Il modo più facile per identificare un fourrée è con il peso, poiché un fourrée con un nucleo di rame dovrebbe pesare notevolmente di meno che una moneta d'argento pieno a causa della densità più bassa di rame. Il contrario dovrebbe essere per un fourrée con un nucleo di piombo.

Un altro metodo per determinare se una moneta è placcata, è ascoltare il suono prodotto lasciando cadere la moneta su una superficie dura: se la moneta è di argento pieno produce un suono caratteristico. Anche se questo metodo era in uso fino a poco tempo fa, non è suggerito su una moneta antica poiché potrebbe essere danneggiata, particolarmente poiché col tempo le monete d'argento possono diventare fragili se l'argento comincia a cristallizzare.
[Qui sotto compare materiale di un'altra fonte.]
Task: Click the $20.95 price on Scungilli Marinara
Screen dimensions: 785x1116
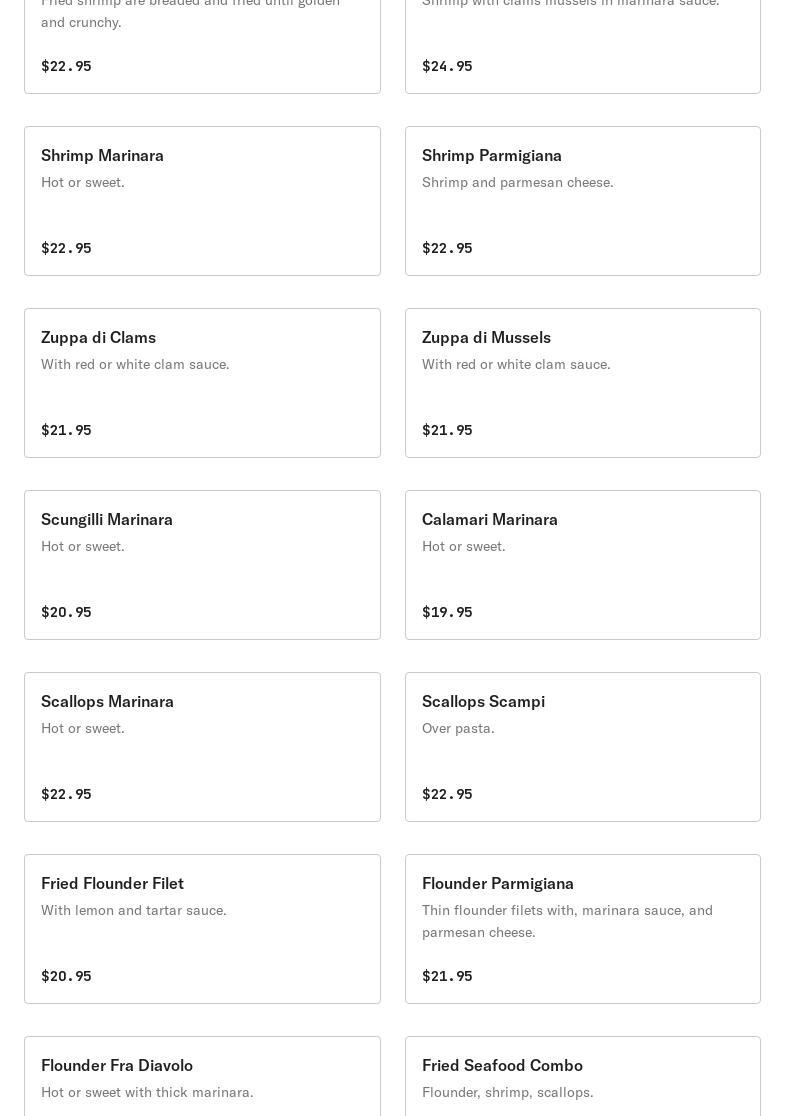Action: click(66, 612)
Il modo più ovvio per rilevare una moneta placcata sarebbe se il nucleo fosse danneggiato, rivelando il metallo non prezioso. Ci sono spesso contrassegni di taglio o punzonature sulle monete d'argento antiche fatte per tentare di determinare se una moneta fosse di argento pieno. Questi "contrassegni del banchiere" sono più comuni su denari romani del I secolo a.C. e del I secolo d.C.
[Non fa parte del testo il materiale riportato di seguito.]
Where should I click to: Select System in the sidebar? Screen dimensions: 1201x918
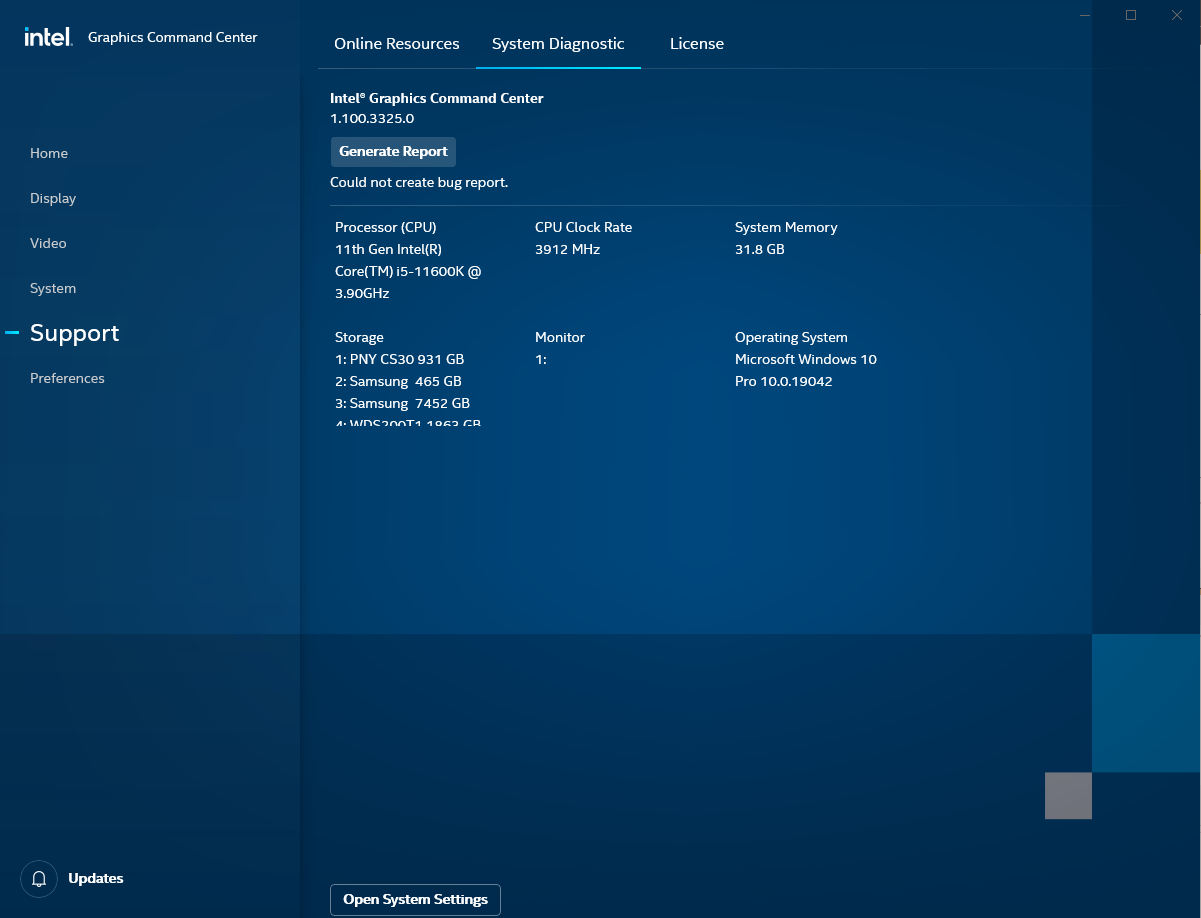[52, 288]
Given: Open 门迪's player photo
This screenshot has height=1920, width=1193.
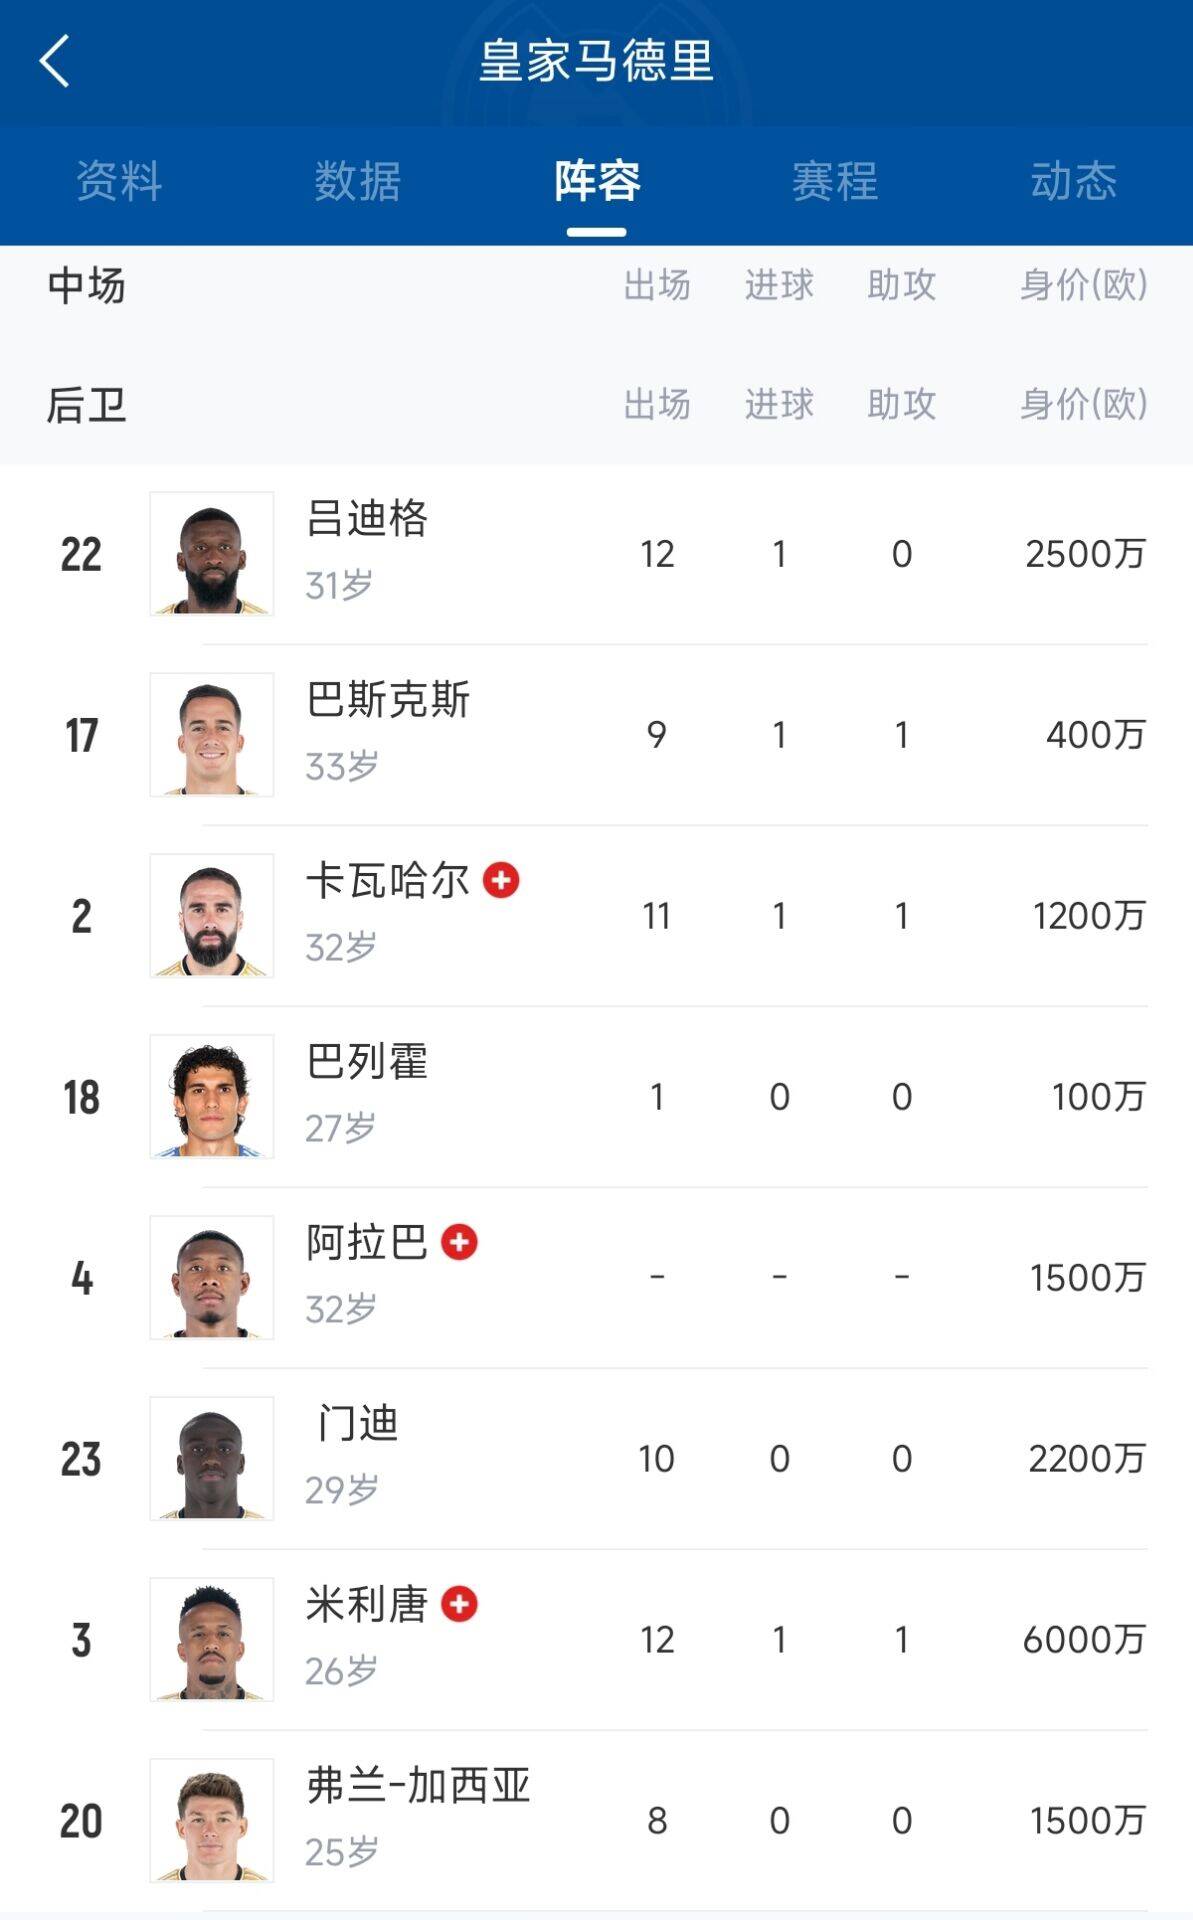Looking at the screenshot, I should pyautogui.click(x=212, y=1458).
Durante la crisi del III secolo le guerre costanti hanno richiesto di emettere una grande quantità di monete, portando a una notevole diminuzione della quantità di metallo prezioso nella coniazione. L'antoniniano è stato talmente degradato che i tondelli sono stati prodotti con l'argento a circa il 5% ed immersi in bagno di acido per togliere il rame dalla superficie producendo una superficie spugnosa di argento quasi puro. Quando questi tondelli sono battuti, la forza produce uno strato lucido e sottile di argento sulla superficie, che andrà rapidamente via con l'usura. Queste monete "argentate" non sono considerati fourrée, poiché non sono realmente placcate visto che hanno la stessa percentuale ovunque e non sono state fabbricate per ingannare.

Fourrée è scritto con o senza l'accento (é), con una o due "r", e con una o due "e". Il termine latino per una moneta di bronzo placcata con l'argento è subaeratus e quello greco è hypochalkos: entrambi significano "rame sotto ".